|Date of Issue||July 13, 2013|
First-Class Forever Commemorative
|Perforation or Dimension||.98 x 1.56 in./24.89 x 39.62 mm|
|Series||New England Coastal Lighthouses|
|Series Time Span||2013|
|Issue Location||Portland, ME 04101; New Castle, NH 03854; Narragansett, RI 02883; New London, CT 06320; & Boston, MA 02205|
|Postal Administration||United States|
Maine’s oldest lighthouse, Portland Head was established in 1791. The construction of the tower was among the first acts of the Lighthouse Establishment, a federal agency created in 1789. The original rubblestone lighthouse still stands and looks much as it did in the late 1800s. The 80-foot lighthouse had two types of Fresnel lenses during its history, a second-order and a fourth-order.
A Fresnel lens makes it possible to project a relatively low power light source to be seen at great distances. Rated in numerical orders, the first order Fresnel lens was one of the largest and enabled the light from a lighthouse to be seen more than 20 miles away. Depending on the light pattern projected, called the “light signature,” a mariner could navigate by lighthouses. Mainers carried regional light lists to identify lighthouses by the flash pattern such as the time between flashes. Similarly, during fair weather and daylight conditions, a mariner could also navigate by distinct patterns or colors painted on a lighthouse, known as “day marks.”
The Portland Head lighthouse was automated in 1989, and a modern DCB-224 optic (high powered rotating spotlight) installed. A beautiful Victorian keepers’ duplex, built on the station in 1891, now houses the Museum at Portland Head Light. The lighthouse has been listed on the National Register of Historic Places since 1973 and is owned and managed by the Town of Cape Elizabeth, ME.
The tower and the keepers' house together are considered one of the most beautiful stations in the U.S., and they are among the most frequently photographed subjects in Maine.
On July 13, 2013, in Portland, Maine; New Castle, New Hampshire; Narragansett, Rhode Island; New London, Connecticut, and Boston, Massachusetts, the Postal Service™ will issue the New England Coastal Lighthouses (Forever® priced at 46 cents) commemorative First-Class Mail® stamps in five designs in a pressure-sensitive adhesive (PSA) pane of 20 stamps. The stamps will go on sale nationwide July 13, 2013.

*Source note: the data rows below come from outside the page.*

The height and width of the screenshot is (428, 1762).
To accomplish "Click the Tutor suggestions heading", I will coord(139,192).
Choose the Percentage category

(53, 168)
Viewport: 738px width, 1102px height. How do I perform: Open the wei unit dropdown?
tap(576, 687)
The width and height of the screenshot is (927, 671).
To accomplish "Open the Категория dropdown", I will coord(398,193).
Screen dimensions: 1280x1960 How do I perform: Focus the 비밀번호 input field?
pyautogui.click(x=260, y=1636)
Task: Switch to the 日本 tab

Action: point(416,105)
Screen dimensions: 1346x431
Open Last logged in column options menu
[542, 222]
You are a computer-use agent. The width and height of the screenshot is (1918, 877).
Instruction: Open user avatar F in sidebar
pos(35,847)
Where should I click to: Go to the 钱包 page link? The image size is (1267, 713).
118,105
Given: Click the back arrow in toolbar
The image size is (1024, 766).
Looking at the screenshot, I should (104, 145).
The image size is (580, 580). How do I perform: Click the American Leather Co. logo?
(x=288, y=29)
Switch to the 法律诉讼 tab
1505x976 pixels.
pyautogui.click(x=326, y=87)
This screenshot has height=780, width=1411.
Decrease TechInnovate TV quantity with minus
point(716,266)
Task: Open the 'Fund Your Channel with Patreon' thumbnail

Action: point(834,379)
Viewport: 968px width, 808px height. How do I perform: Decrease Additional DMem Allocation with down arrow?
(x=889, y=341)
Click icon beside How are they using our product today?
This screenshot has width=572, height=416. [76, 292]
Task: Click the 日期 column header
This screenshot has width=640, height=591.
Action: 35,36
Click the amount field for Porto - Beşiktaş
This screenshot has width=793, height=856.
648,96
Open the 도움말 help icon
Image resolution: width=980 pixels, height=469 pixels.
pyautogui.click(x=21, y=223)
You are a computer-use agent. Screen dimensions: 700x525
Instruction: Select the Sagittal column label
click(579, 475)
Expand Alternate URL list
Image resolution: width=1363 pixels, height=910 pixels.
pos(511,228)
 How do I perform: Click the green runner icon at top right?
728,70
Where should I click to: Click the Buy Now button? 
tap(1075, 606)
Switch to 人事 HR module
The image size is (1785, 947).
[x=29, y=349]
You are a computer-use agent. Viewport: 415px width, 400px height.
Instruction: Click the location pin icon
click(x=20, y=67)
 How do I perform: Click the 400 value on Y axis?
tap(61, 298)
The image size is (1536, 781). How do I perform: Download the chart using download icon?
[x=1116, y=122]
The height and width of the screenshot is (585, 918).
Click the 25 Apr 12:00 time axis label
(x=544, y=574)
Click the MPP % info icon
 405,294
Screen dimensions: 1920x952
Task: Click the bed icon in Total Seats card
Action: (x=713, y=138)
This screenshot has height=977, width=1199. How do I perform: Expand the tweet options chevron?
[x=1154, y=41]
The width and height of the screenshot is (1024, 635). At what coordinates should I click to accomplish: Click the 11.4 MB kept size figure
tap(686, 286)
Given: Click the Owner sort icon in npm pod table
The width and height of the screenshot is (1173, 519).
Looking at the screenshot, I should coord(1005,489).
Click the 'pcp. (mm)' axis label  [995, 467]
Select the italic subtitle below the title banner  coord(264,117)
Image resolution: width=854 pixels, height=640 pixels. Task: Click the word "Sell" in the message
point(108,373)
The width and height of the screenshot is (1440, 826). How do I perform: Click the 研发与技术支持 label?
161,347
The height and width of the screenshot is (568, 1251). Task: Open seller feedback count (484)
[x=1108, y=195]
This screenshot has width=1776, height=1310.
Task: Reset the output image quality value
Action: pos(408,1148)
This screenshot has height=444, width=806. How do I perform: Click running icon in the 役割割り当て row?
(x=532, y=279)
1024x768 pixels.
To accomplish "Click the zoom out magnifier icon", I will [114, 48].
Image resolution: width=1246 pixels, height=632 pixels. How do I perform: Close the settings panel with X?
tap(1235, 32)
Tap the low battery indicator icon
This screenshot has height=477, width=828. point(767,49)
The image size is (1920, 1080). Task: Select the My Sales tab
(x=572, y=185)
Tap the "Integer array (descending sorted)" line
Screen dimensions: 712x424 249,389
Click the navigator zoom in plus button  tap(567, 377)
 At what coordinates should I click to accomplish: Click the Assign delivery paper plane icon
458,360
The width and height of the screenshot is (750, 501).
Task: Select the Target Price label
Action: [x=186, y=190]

There’s something about lighthouses. They fascinate us; they enchant us; they draw us in. Utilitarian yet majestic, these structures achieve a beauty and romance that reach far beyond their practical natures. Recognizing our love affair with these lonely sentinels, the U.S. Postal Service has released a series of stamps celebrating our nation’s lighthouses.
New England Coastal Lighthouses features five lighthouses: Portland Head, Cape Elizabeth, Maine; Portsmouth Harbor, New Castle, New Hampshire; Point Judith, Narragansett, Rhode Island; New London Harbor, New London, Connecticut; and Boston Harbor, Boston, Massachusetts. Each stamp shows a close-up view of one of the five lighthouses that captures not only the down-to-earth aspect of the tower but also the mysterious qualities that compel us to come closer.
These five lighthouses are among the oldest in the U.S., and each is on the National Register of Historic Places. Boston Harbor Light is also a National Historic Landmark.
Howard Koslow created original paintings for New England Coastal Lighthouses stamp art—and for the entire lighthouse series. Howard E. Paine and Greg Breeding served as art directors.
The New England Coastal Lighthouses stamps are being issued as Forever® stamps.